Additional protocols and vector sequences are available on our lab Web server (http://Templeton.CWRU.edu).
RESULTS AND DISCUSSION
To identify the origin of MEKK1 fragments within the cell we expressed MEKK1 containing a C-terminal GST fusion protein and purified C-terminal fragments by glutathione affinity. Purified protein bands were isolated and sequenced via amino terminal Edman degradation. Three fragments were successfully sequenced, representing cleavage after codons S34, D68, and N231 (Fig. 1A, lane 1).
The D68 cleavage site in MEKK1 (DTVD68/G) is similar to that at which caspase 3 cleaves (poly)ADP ribose polymerase (DEVD/G) (15). We hypothesized that this fragment results from proteolysis by caspase 3 or similar proteases within the transfected cells. We tested this by coexpression of molecules that block activation of the caspase cascade, specifically the vaccinia-virus homolog of CrmA termed Spi-2 (16, 17) (Fig. 1A, lane 2) and the dominant negative mutant ΔN79-FADD, (18, 19). Both of these proteins prevented appearance of the D68-cleaved band. MEKK1 expressed using the vaccinia virus expression system does not display the proteolytic bands of MEKK1 (J.C.D., unpublished work, and see Fig. 3), probably because of Spi-2 and other viral protease inhibitors.
Figure 3.
(A) (Upper) MEKK is tethered to a Triton-insoluble compartment by amino acids between 15 and 68. MEKK1 was expressed in CV1 cells by using the T7-vaccinia virus protocol to eliminate proteolytic cleavage.

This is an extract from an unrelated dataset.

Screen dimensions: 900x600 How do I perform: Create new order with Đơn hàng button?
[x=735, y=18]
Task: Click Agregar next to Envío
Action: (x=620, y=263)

Both full-length (lanes 1 and 2) and ΔN15 MEKK (lanes 3 and 4) were found exclusively in the particulate (P) fraction, and not in the Triton soluble (S) fraction. Mutant ΔN68 that mimics cleavage of MEKK at D68 was primarily found in the soluble fraction. (Lower) Full-length mouse MEKK1 (120 kDa) or Δ68 MEKK1 as in the upper panel were compared with the 200-kDa MEKK1 form isolated from rat. The 200-kDa rat full-length MEKK1 also was found predominantly in the Triton-insoluble compartment. (B) Redistribution of truncated MEKK1 detected by immunofluorescence. Wild-type MEKK1 expressed by using the T7-vaccinia virus system was observed 4 hr after infection in coarse cytoplasmic particles (Upper). Deletion mutant ΔN68 MEKK (Lower) was detected in the cytoplasm and demonstrated a fine reticular pattern. EE-epitope tagged MEKK1 was detected by using anti-EE mAb and confocal imaging.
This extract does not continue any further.